Xp11.2 Translocation Carcinoma

Xp11.2 translocation carcinoma is a rare disease entity that is proportionally more common in children but can also occur in young adults (⁹⁶). A strong female predominance is observed. The TFE3 gene located at Xp11.2 has a number of potential translocation partners leading to fusion of a novel gene. A recent analysis of 16 patients with translocation RCC found significant genomic heterogeneity, with 17q gain, 9p loss, 3p loss, and 17p loss being the most common findings (⁹⁷). Histologically, these tumors may resemble ccRCC or show mixed clear and papillary features. These histologic findings in a young adult should prompt further histologic and molecular characterization of the tumor. Staining for TFE3 permits relatively specific identification of this disease entity, but if it is highly suspected, a break apart fluorescent in situ hybridization assay should be used to increase sensitivity (^98,99). Response to standard immunotherapy or chemotherapy is poor, and patients have a relatively short OS. A retrospective review of 15 adult patients (12 females; median age, 40 years) with translocation carcinoma who were treated with targeted therapy at four centers in the United States showed an overall response rate of 20%, with a median PFS of 7.1 months and median OS of 14.3 months (¹⁰⁰). A French study reported on 21 patients with adult translocation carcinoma treated with anti-VEGF agents or mTOR inhibitors. The authors reported objective responses, PFS, and OS results in the range of those previously reported for ccRCC (¹⁰¹).

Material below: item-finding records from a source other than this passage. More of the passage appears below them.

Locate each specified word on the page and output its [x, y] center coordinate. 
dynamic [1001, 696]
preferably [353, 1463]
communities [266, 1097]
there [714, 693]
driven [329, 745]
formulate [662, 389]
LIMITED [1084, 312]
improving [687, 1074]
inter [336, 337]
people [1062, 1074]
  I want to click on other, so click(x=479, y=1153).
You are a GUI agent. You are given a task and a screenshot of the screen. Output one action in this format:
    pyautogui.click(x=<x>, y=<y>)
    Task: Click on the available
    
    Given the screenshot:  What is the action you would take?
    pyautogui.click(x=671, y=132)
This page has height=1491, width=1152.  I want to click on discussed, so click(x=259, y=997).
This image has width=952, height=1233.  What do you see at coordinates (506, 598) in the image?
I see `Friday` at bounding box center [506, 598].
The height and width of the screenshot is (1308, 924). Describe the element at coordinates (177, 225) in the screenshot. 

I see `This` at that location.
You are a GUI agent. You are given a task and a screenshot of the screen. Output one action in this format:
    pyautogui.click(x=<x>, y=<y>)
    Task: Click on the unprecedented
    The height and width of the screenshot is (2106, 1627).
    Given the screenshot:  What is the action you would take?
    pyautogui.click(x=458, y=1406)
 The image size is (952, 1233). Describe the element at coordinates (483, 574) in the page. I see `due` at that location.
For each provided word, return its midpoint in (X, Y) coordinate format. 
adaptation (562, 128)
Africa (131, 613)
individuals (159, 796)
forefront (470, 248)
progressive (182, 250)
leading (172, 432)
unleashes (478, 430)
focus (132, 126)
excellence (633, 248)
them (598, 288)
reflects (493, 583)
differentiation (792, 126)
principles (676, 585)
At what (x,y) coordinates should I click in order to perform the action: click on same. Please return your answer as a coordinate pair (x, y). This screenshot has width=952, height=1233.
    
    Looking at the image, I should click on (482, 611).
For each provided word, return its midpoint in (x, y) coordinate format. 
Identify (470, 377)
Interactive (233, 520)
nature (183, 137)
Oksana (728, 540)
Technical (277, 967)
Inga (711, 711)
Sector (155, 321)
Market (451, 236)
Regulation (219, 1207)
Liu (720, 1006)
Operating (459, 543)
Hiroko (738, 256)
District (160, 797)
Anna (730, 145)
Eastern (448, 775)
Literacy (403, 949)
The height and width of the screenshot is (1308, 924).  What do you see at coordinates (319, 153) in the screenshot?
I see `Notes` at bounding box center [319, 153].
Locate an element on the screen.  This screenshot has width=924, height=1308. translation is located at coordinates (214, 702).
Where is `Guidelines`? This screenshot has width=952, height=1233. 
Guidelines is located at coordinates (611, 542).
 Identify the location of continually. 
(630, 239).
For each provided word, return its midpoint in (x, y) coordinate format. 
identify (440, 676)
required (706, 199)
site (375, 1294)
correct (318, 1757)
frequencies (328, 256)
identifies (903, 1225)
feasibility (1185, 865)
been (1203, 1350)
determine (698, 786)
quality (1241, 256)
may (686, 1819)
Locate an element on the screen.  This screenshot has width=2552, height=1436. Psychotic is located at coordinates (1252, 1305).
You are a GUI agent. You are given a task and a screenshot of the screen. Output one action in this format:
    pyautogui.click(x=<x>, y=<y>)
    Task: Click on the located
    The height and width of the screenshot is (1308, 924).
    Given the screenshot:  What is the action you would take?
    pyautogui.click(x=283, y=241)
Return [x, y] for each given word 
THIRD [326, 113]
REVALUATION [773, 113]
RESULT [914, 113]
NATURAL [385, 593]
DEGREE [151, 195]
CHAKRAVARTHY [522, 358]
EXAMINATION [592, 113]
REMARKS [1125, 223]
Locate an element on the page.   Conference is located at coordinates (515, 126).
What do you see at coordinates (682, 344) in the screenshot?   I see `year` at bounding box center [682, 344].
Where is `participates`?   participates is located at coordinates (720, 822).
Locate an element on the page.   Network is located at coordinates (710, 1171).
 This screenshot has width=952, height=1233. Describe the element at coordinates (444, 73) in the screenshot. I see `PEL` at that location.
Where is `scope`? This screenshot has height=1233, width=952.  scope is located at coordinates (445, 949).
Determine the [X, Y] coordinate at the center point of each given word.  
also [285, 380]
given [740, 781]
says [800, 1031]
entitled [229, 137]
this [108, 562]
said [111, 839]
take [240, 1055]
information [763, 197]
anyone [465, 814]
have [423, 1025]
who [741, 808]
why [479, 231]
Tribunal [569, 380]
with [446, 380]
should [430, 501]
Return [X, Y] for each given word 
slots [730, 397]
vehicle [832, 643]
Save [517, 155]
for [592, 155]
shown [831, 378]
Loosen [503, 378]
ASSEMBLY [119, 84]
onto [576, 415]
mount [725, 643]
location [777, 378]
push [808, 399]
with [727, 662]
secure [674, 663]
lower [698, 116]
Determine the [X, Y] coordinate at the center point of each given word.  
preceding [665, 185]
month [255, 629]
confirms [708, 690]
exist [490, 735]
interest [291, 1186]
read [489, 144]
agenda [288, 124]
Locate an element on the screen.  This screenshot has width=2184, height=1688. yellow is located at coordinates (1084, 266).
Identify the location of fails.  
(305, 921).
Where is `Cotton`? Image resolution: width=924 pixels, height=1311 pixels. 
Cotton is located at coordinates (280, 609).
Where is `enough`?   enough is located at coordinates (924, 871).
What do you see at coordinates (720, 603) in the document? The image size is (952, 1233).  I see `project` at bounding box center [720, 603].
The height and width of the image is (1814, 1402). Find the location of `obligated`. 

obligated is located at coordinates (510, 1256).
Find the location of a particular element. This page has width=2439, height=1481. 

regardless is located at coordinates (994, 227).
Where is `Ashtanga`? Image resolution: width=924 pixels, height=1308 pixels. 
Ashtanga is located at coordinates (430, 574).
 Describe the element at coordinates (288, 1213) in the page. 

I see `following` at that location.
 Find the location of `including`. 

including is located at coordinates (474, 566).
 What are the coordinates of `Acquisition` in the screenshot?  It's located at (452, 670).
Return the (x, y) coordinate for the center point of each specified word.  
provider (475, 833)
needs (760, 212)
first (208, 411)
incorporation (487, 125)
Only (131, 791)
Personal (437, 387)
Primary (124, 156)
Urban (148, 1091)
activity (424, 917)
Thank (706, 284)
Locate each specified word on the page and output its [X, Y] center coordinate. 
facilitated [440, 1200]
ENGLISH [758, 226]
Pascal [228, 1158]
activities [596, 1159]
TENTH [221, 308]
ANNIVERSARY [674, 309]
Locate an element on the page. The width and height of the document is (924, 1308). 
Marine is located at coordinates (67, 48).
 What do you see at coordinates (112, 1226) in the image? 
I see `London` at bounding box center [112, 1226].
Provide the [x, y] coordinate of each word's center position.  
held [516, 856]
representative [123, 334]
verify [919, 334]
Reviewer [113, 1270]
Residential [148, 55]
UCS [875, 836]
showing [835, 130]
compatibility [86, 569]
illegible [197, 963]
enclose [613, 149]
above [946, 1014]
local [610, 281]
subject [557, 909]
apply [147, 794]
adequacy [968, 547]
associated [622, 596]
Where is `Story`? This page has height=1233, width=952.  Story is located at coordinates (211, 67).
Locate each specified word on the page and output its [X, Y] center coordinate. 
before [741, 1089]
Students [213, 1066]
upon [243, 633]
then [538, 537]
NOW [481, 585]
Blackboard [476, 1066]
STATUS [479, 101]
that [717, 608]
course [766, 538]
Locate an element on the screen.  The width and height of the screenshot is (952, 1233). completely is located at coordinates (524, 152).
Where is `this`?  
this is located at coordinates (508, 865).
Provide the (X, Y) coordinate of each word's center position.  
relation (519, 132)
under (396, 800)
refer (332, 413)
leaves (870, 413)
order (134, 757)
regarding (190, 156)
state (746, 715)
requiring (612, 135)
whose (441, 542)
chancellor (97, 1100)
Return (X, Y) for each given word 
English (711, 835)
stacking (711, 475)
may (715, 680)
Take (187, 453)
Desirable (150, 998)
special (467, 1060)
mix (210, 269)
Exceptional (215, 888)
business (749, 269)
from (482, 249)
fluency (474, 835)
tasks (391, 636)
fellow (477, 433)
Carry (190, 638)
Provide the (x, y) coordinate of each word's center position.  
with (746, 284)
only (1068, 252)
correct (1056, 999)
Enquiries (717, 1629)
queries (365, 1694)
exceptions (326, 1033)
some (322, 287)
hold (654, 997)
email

Figure 35-4 succinctly outlines the current approach at MDACC for diagnosing and treating patients with a renal mass. With rapidly improving understanding of the biology of RCC, better patient selection and surgical techniques, an enriched arsenal of targeted agents, and the promise of new immunotherapy agents in late-phase clinical testing, the future of treatment for patients with RCC appears bright. We need to continue to focus on patients in the poor-risk clinical prognostic categories with metastatic clear cell carcinoma and patients with non–clear cell histologies because these represent major areas of unmet clinical need.